"Y le pareció que veía nuevas todas las cosas" (Autobiografía, 30)

Ayer por la tarde, tras un finde de naturaleza y de Dios, volvimos varios "loyolitos" de Los Villares, de aquel precioso paraje enclavado en Cehegín y el que siempre nos abre tan gustoso nuestro querido Jesualdo. ...

Un fin de semana de silencio, si bien
 en algún momento aquel se rompió como a la hora de ponernos en camino, en el jeep, para celebrar la Eucaristía en aquella cumbre teniendo al Sol por testigo. O en aquel otro momento en que viandas tocaban cocinar, preparadas y ambientadas por nosotros, buscadores de felicidad.

 El título del retiro era SILENCIO, TOMA DE DECISIONES y DISCERNIMIENTO. Siempre que se participa en este tipo de encuentros, es muy importante la predisposición del individuo, el dejarse mirar por Aquel, por el Creador. De aquí la importancia de acudir con boca pequeña y oídos grandes. La oración no es un monólogo. Es un diálogo pero un diálogo impregnado de HU-MOR (Hu de humildad y Mor de Amor), un diálogo, en fin, enraizado en el humus (tierra fértil), en el suelo, en la realidad, en la vida.

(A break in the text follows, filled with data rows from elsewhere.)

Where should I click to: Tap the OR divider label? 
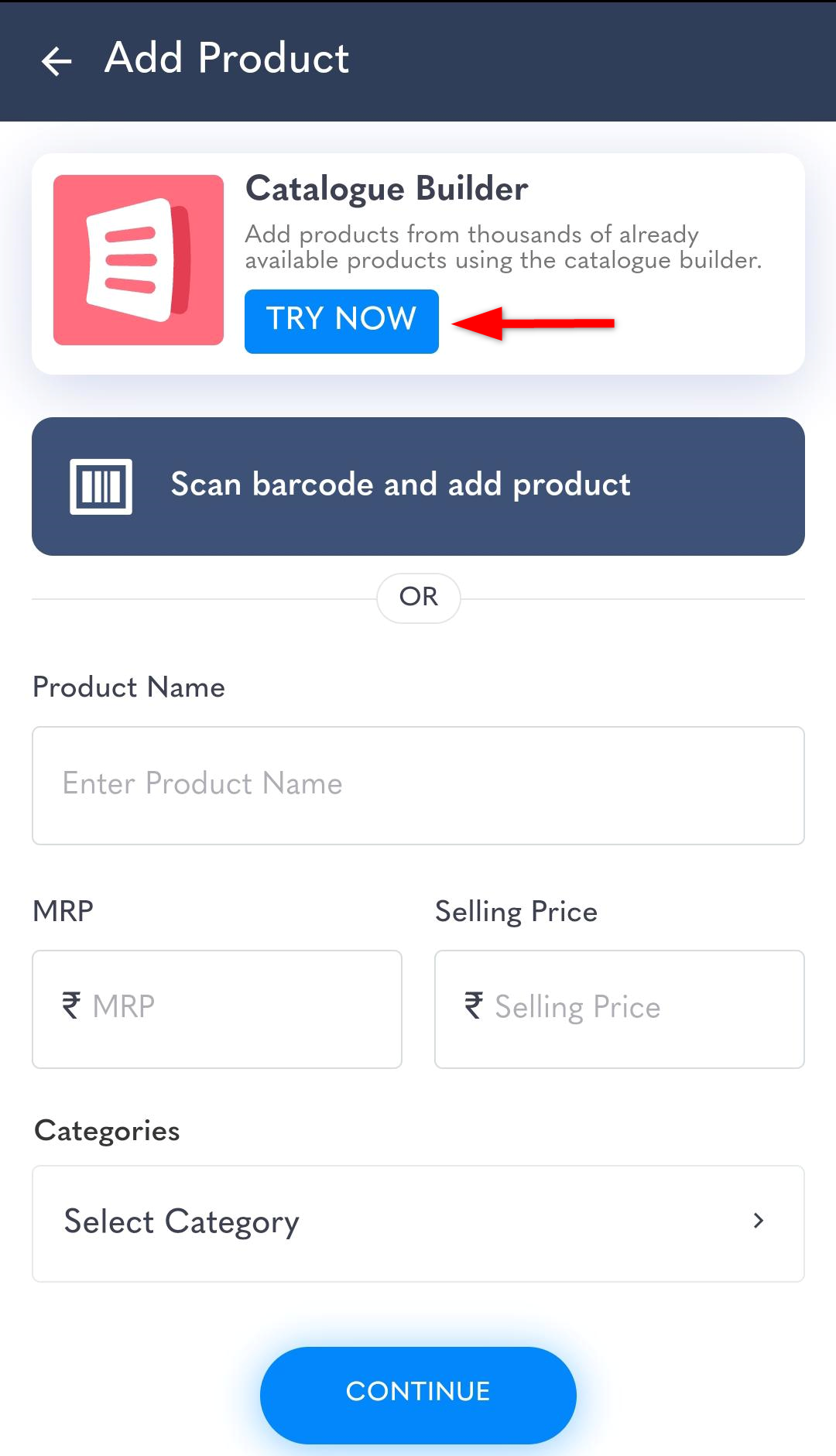coord(419,597)
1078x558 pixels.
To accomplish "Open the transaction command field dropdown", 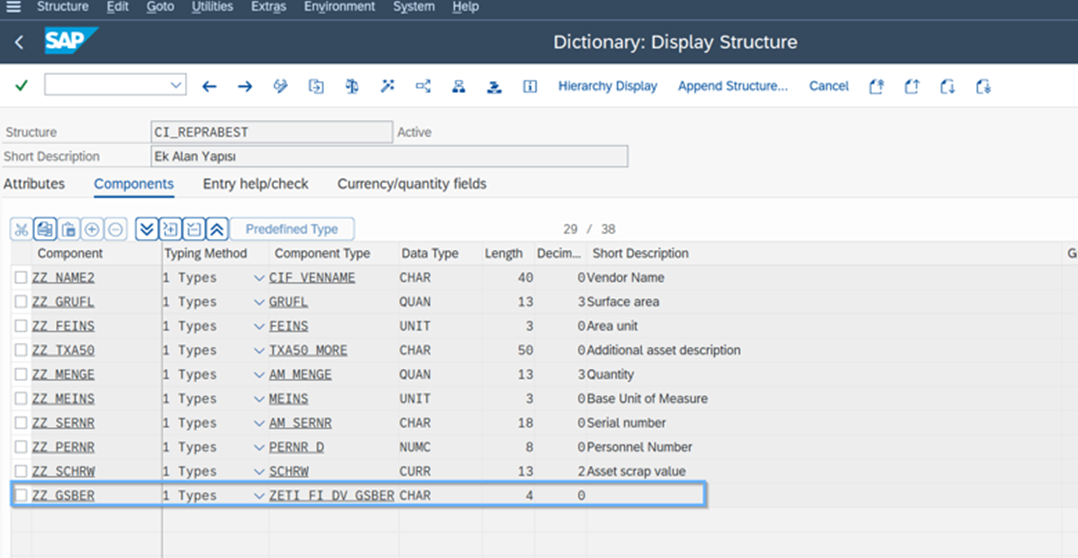I will click(176, 86).
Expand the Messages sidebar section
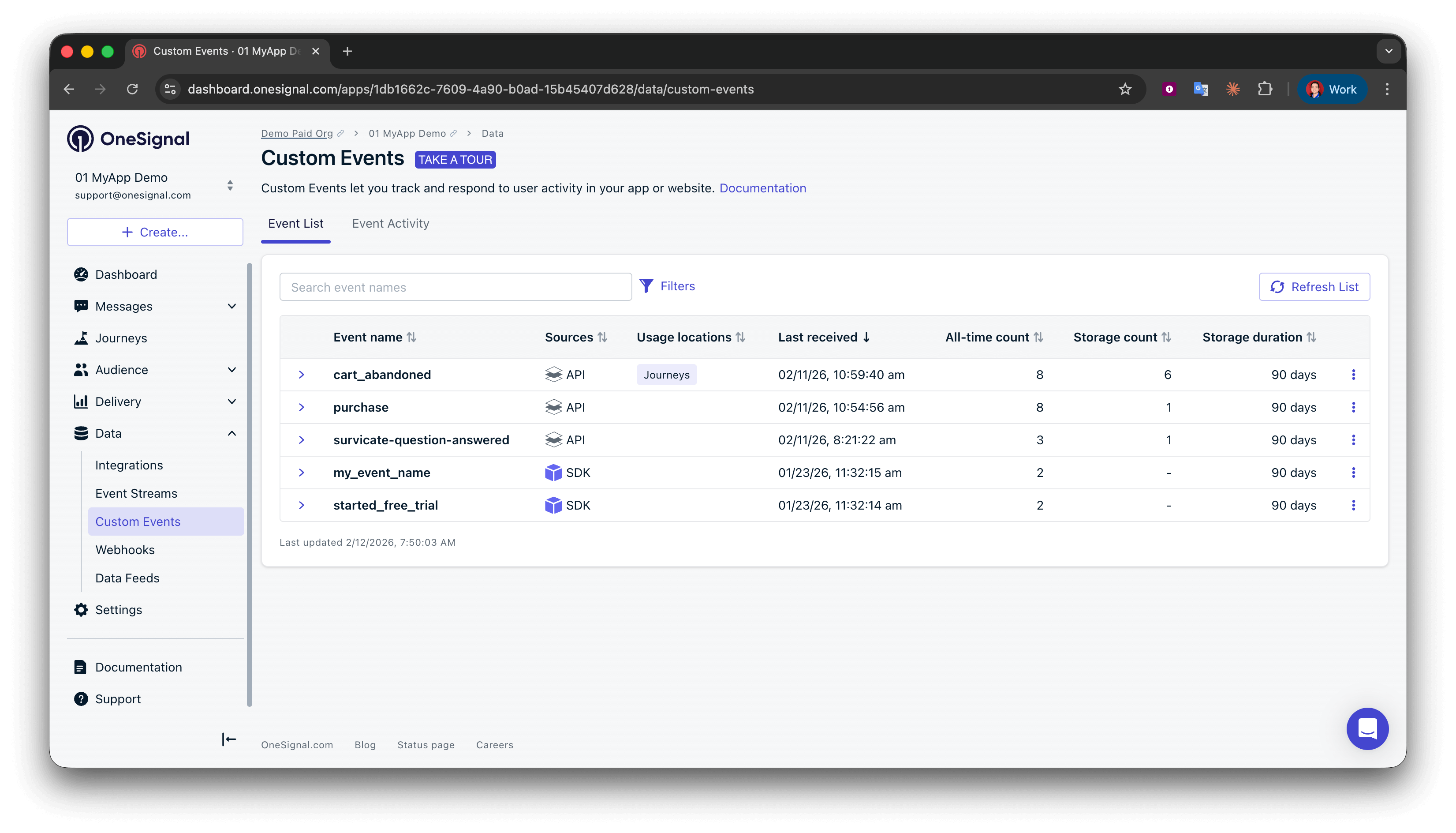 coord(231,307)
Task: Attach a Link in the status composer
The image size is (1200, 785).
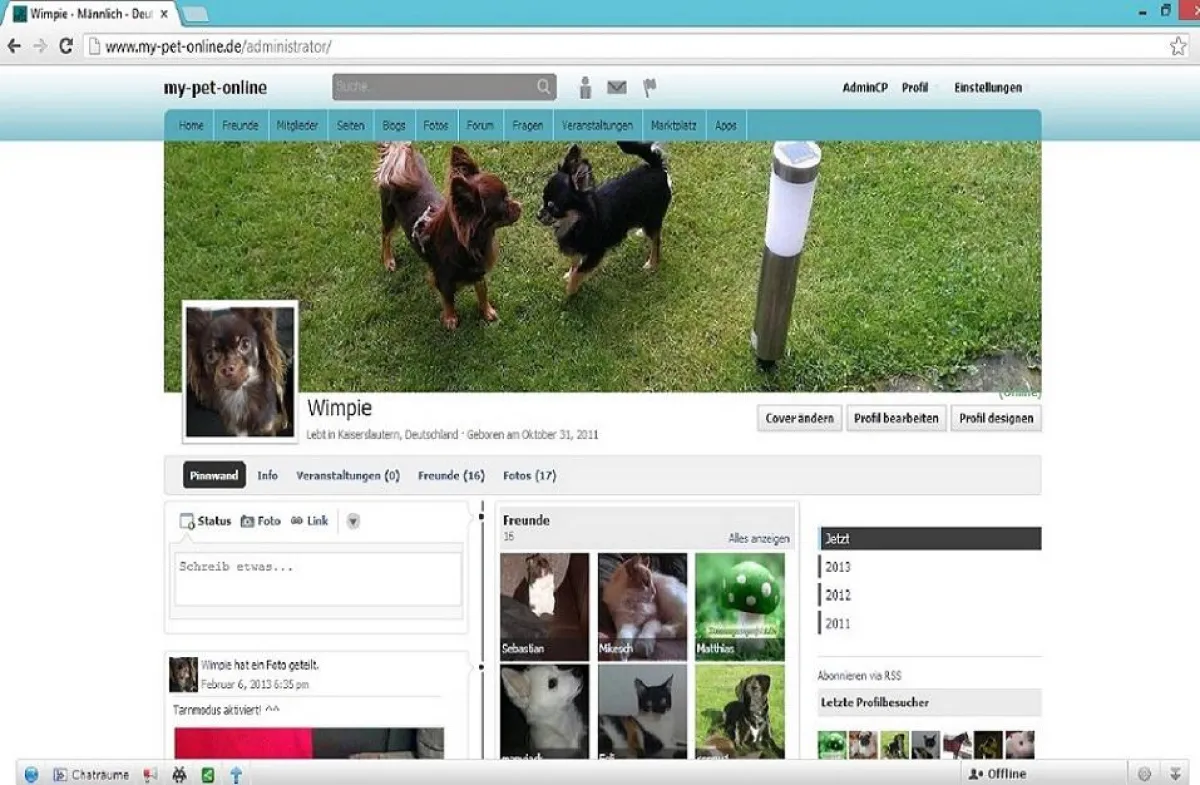Action: click(x=309, y=520)
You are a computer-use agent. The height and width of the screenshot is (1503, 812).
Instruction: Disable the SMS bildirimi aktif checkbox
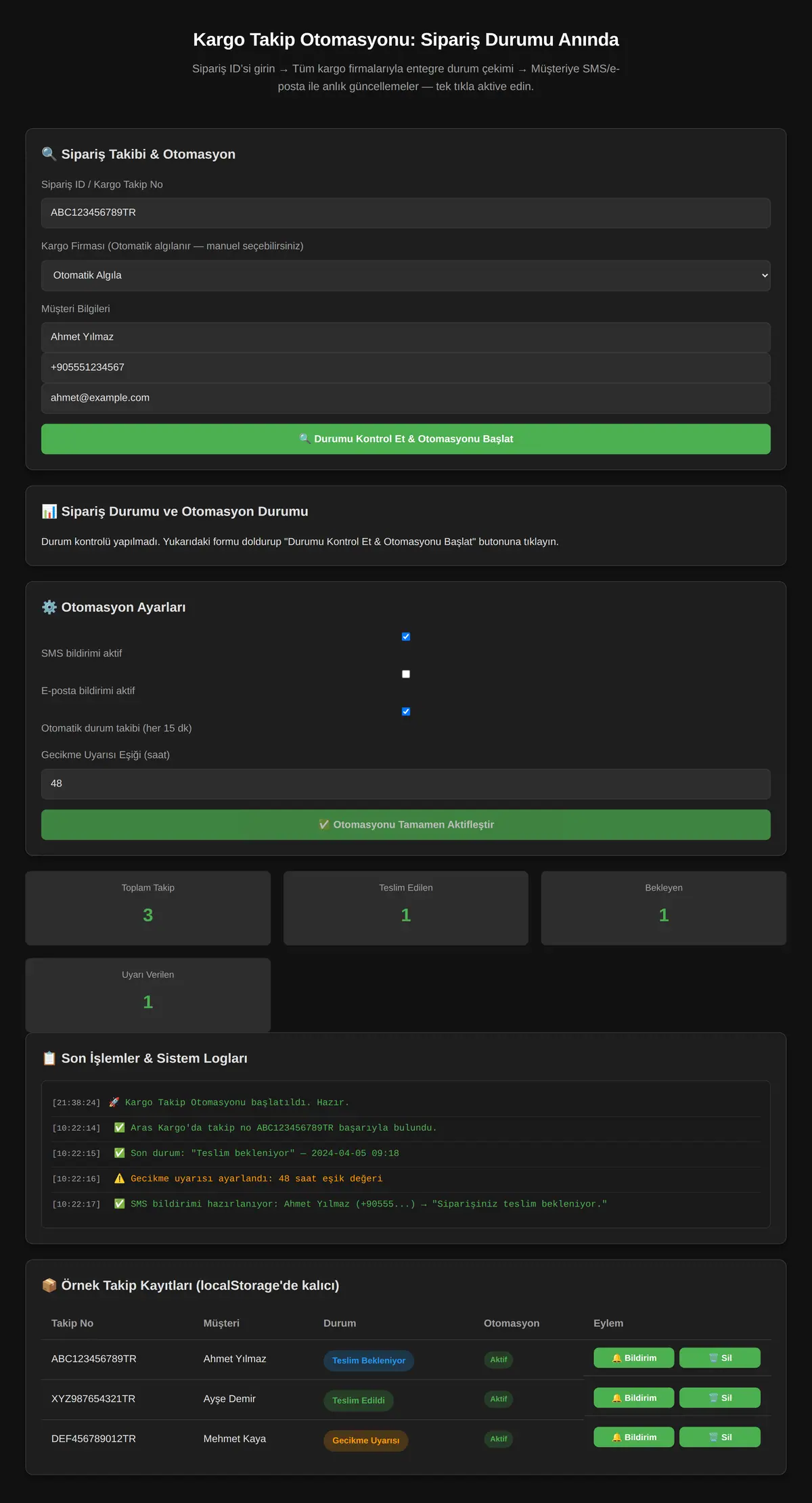(x=406, y=637)
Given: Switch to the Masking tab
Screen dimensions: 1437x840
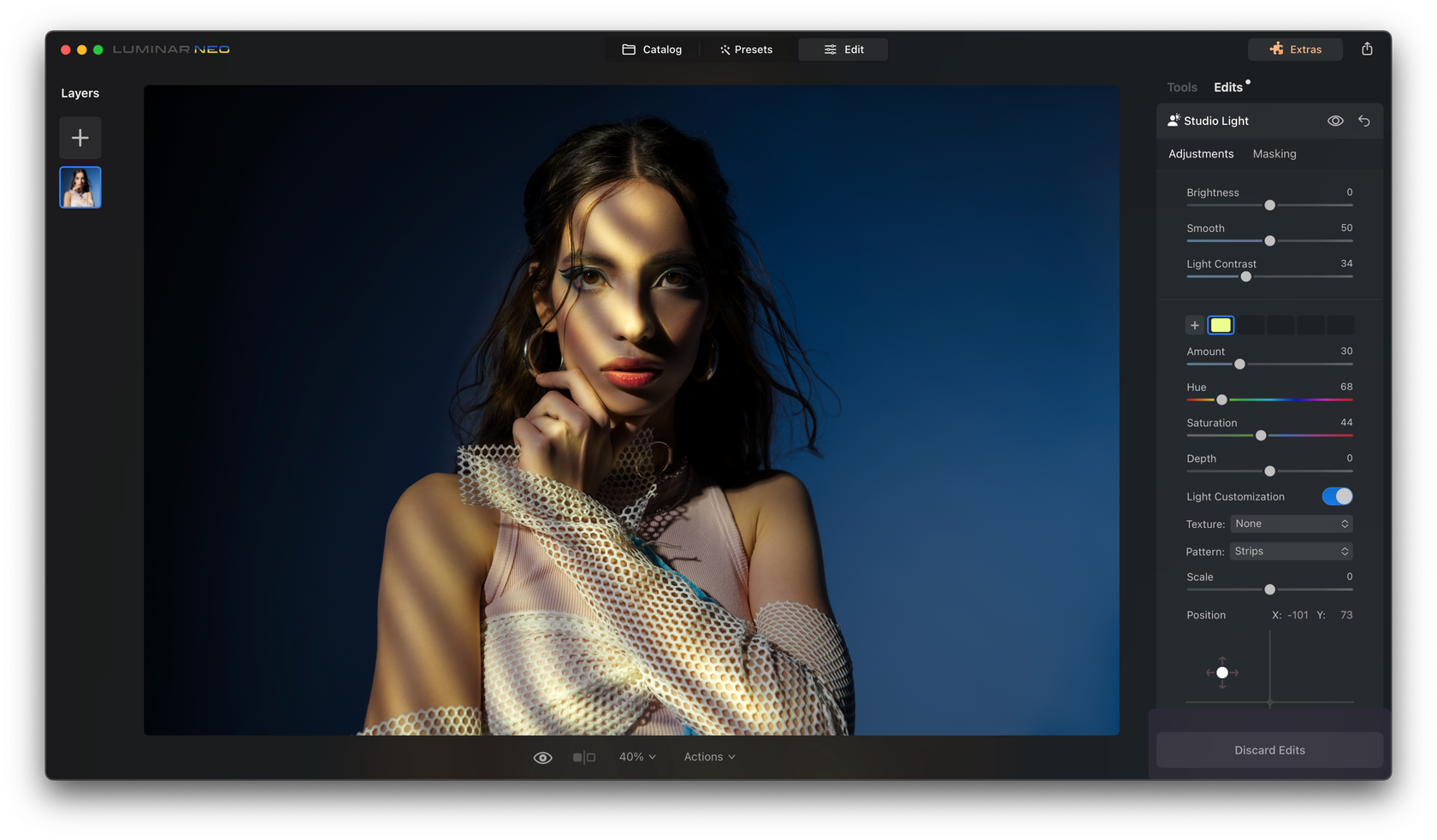Looking at the screenshot, I should click(x=1274, y=154).
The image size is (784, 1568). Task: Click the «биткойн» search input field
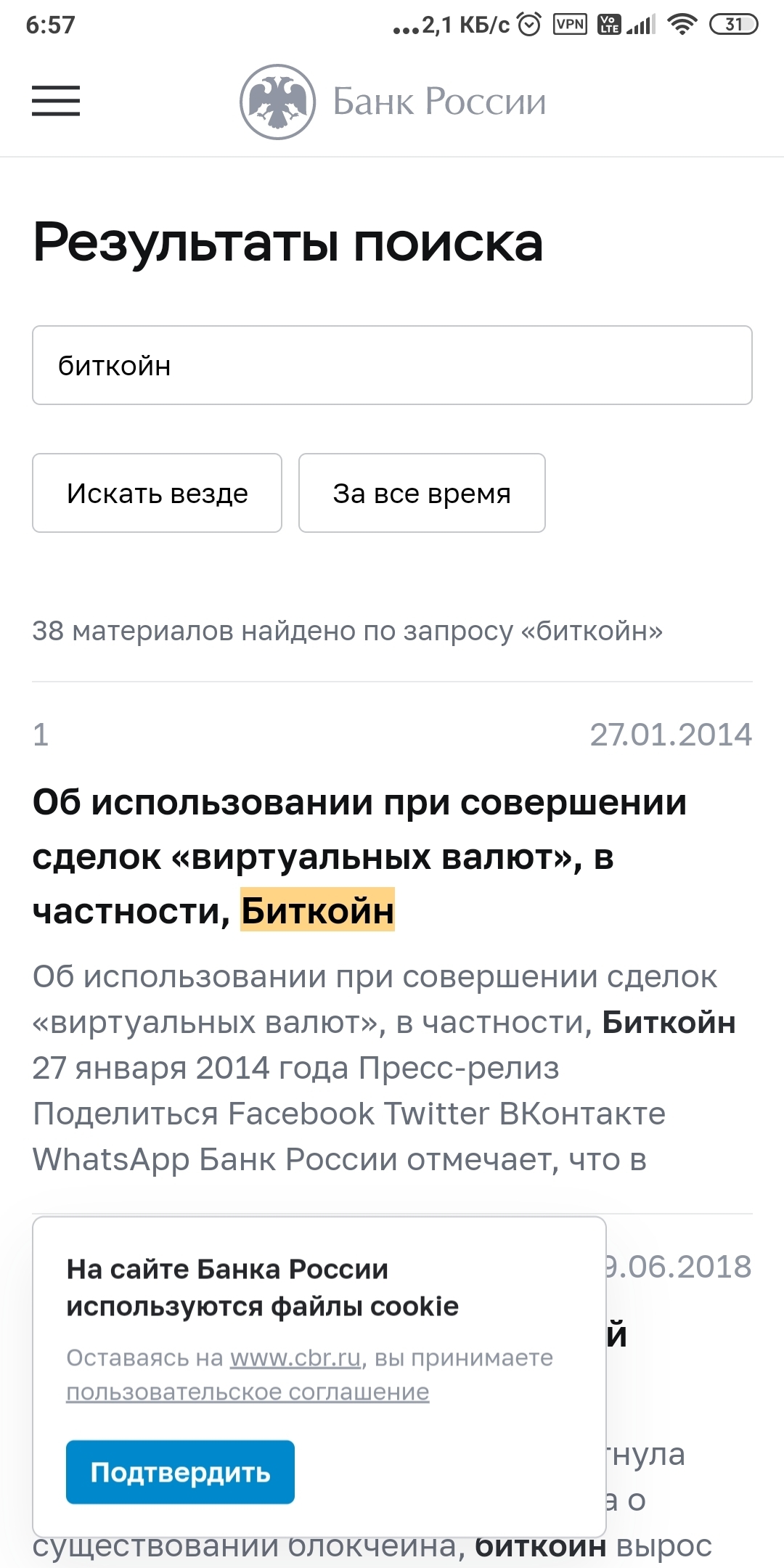tap(392, 365)
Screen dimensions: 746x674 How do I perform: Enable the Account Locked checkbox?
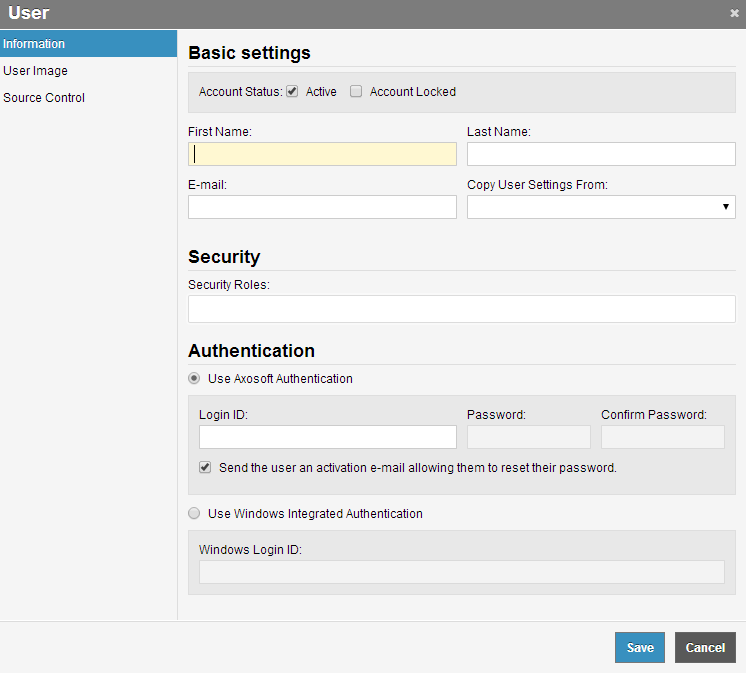[356, 91]
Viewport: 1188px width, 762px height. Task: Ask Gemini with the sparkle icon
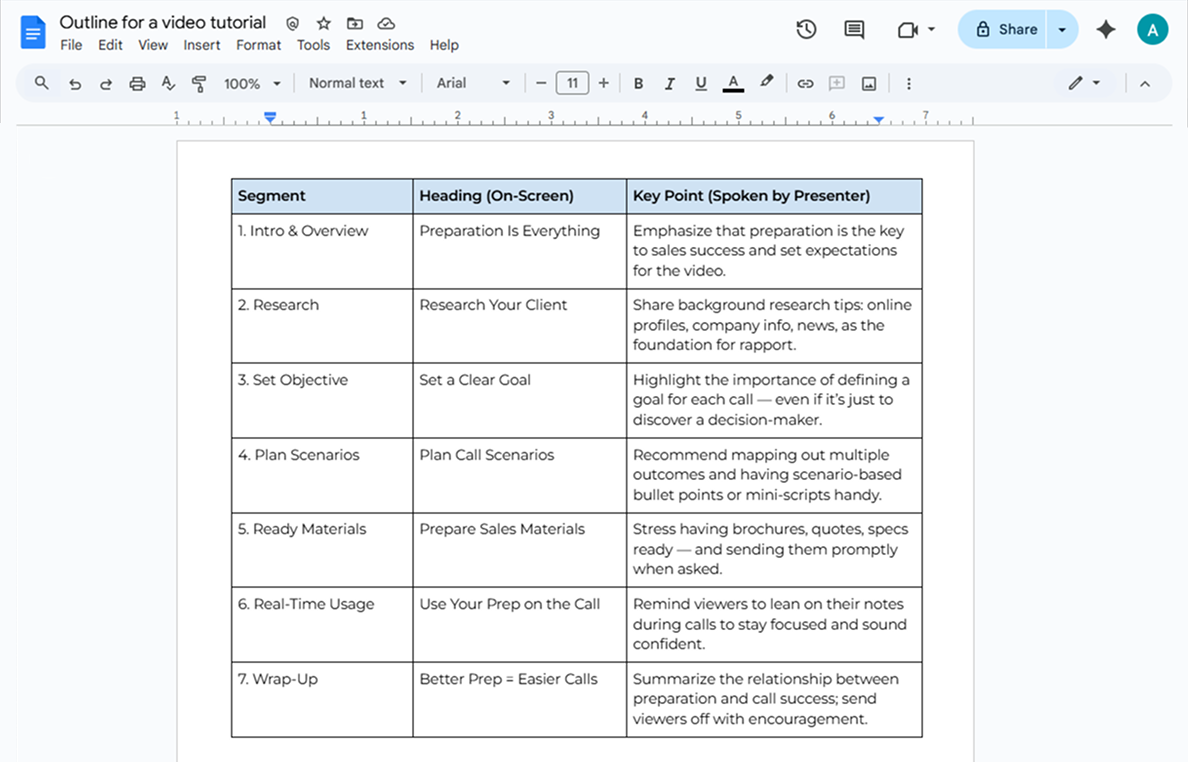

Es el propio Dios el que sale a nuestro encuentro y hay que estar atento pues por el más mínimo vericueto, y en silencio, puede aparecer. Allí concurrieron circunstancias propicias para ello: buen descanso, buenas viandas y buen paisaje, el trípode que ya en el Siglo XVI exigía San Ignacio de Loyola en sus célebres Ejercicios Espirituales.

En esta ocasión se nos invitó emprender un recorrido, colocados en el interior de un canasto, luego descalzos ante una zarza ardiendo, subidos en un dromedario dando vueltas por el desierto y, al final, el que pudo, avistó de fondo la Tierra Prometida como tierra de misión que con ilusión uno divisa. Avistada o no tierra de misión, todos en medio del desierto pudimos reconocer, junto a Moisés, la mano de Dios con la lluvia del maná en la dura travesía.

Tal es así que en previsión a las dificultades del camino, Justo nos hizo hincapié que la vida es como un puzzle, que si bien en un momento no comprendemos el por qué de una situación, después con el transcurso del tiempo uno llega a comprender que todo ha sido necesario en el sendero hacia la plenitud. La contemplación del desierto nos sirve para revisar heridas cicatrizadas, dando gracias a Dios por ellas así como ayuda también para descubrir otras nuevas donde a Él debemos dejar entrar.

Siete personas hicimos durante ese día y medio un recorrido, un caminar, su caminar. Esto hace que cada uno vaya a su ritmo, con tiempos distintos a los de otros. Unos se entretienen más en Egipto y en el palacio del faraón, otros en el desierto y... el más ágil, en la tierra de misión. La experiencia de uno con Dios, relación personal.

Sea como sea, Dios susurró a todos algo, todos volvían a casa con una consigna, con una reforma vida. Sí, no fue un finde en balde. Dios apuesta por el hombre aun cuando a éste le cueste creérselo por esas ideas que intenta encuadrar en su cabeza. Que no!!!!!!!!!!!!!! Que Dios no es abarcable, Dios en un misterio. Lo entiendes??? o, mejor dicho, lo sientes en tu corazón???

Como decía León Felipe

Nadie fue ayer,
ni va hoy,
ni irá mañana
hacia Dios
por este mismo camino
que yo voy.
Para cada hombre guarda
un rayo nuevo de luz el sol...
y un camino virgen
Dios




 PD: Gracias a Justo Prieto SJ y Jesualdo por este finde que hemos tenido. Sin ellos, imposible. Gracias
PD: de fondo he puesto, no sabía su nombre, ROMANCE ÁNONIMO. El sábado noche lo oí tras la cena evocándome recuerdos de noches granadinas en la carrera del río Darro de Granada.
PD: he puesto una foto de la cumbre, tomada en invierno.